**Source**
This round-the-world voyage gave Spain valuable knowledge of the world and its oceans which later helped in the exploration and settlement of the Philippines. Although this was not a realistic alternative to the Portuguese route around Africa [57] (the Strait of Magellan was too far south, and the Pacific Ocean too vast to cover in a single trip from Spain) successive Spanish expeditions used this information to travel from the Mexican coast via Guam to Manila.

Westward and Eastward exploration met (1525-1543)

View from Ternate to Tidore islands in the Maluku were Portuguese Eastward and Spanish Westward explorations ultimately met and clashed in 1525

Soon after Magellan's expedition, in 1525, Charles V sent an expedition led by García Jofre de Loaísa to colonize the Maluku Islands, claiming that they were in his zone of the Treaty of Tordesillas. The fleet of seven ships and 450 men included the most notable Spanish navigators: Juan Sebastián Elcano and Loaísa, who lost their lives there, and the young Andrés de Urdaneta. The expedition reached the islands, docking at Tidore. The conflict with the Portuguese established in nearby Ternate was inevitable, starting nearly a decade of skirmishes.

As there was not a set eastern Tordesillas limit, in 1524 both kingdoms organized meetings in Badajoz-Elvas to resolve the issue. To find the exact location of the antimeridian of Tordesillas, which would divide the world into two equal hemispheres, each crown appointed three astronomers and cartographers, three pilots and three mathematicians. Lopo Homem, Portuguese cartographer and cosmographer was in the board[58], along with cartographer Diogo Ribeiro on the Spanish delegation. The board met several times, without reaching an agreement: the knowledge at that time was insufficient for an accurate calculation of longitude, and each group gave the islands to its sovereign. The issue was settled only in 1529, after a long negotiation with the Treaty of Zaragoza signed between Spain and Portugal.

Portuguese carrack in Nagasaki, Nanban art attributed to Kano Naizen, 1570-1616 Japan

Between 1525 and 1528 Portugal had sent several expeditions around the Moluccas. Gomes de Sequeira and Diogo da Rocha were sent by the governor of Ternate Jorge de Meneses to the north, being then the first Europeans to reach the Caroline Islands, which they named "Islands de Sequeira "[59][60]. In 1526 Jorge de Meneses docked on Waigeo island, in Papua New Guinea.

**Information given**
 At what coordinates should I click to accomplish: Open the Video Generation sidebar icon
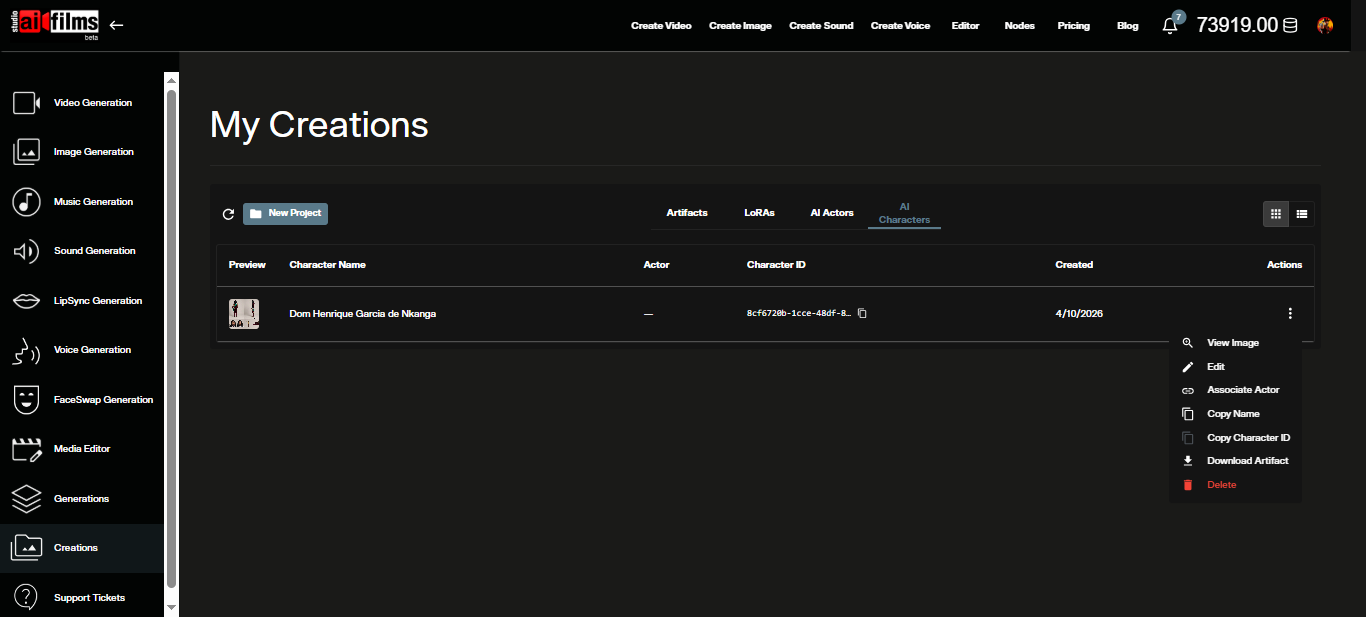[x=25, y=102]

...

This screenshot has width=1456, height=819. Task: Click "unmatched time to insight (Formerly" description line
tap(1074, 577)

**Stated problem**
Can you transcribe the passage from the history text above on Spanish and Portuguese exploration, starting at the words "This round-the-world voyage" and stopping after "exploration met (1525-1543)"?

**Task solution**
This round-the-world voyage gave Spain valuable knowledge of the world and its oceans which later helped in the exploration and settlement of the Philippines. Although this was not a realistic alternative to the Portuguese route around Africa [57] (the Strait of Magellan was too far south, and the Pacific Ocean too vast to cover in a single trip from Spain) successive Spanish expeditions used this information to travel from the Mexican coast via Guam to Manila.

Westward and Eastward exploration met (1525-1543)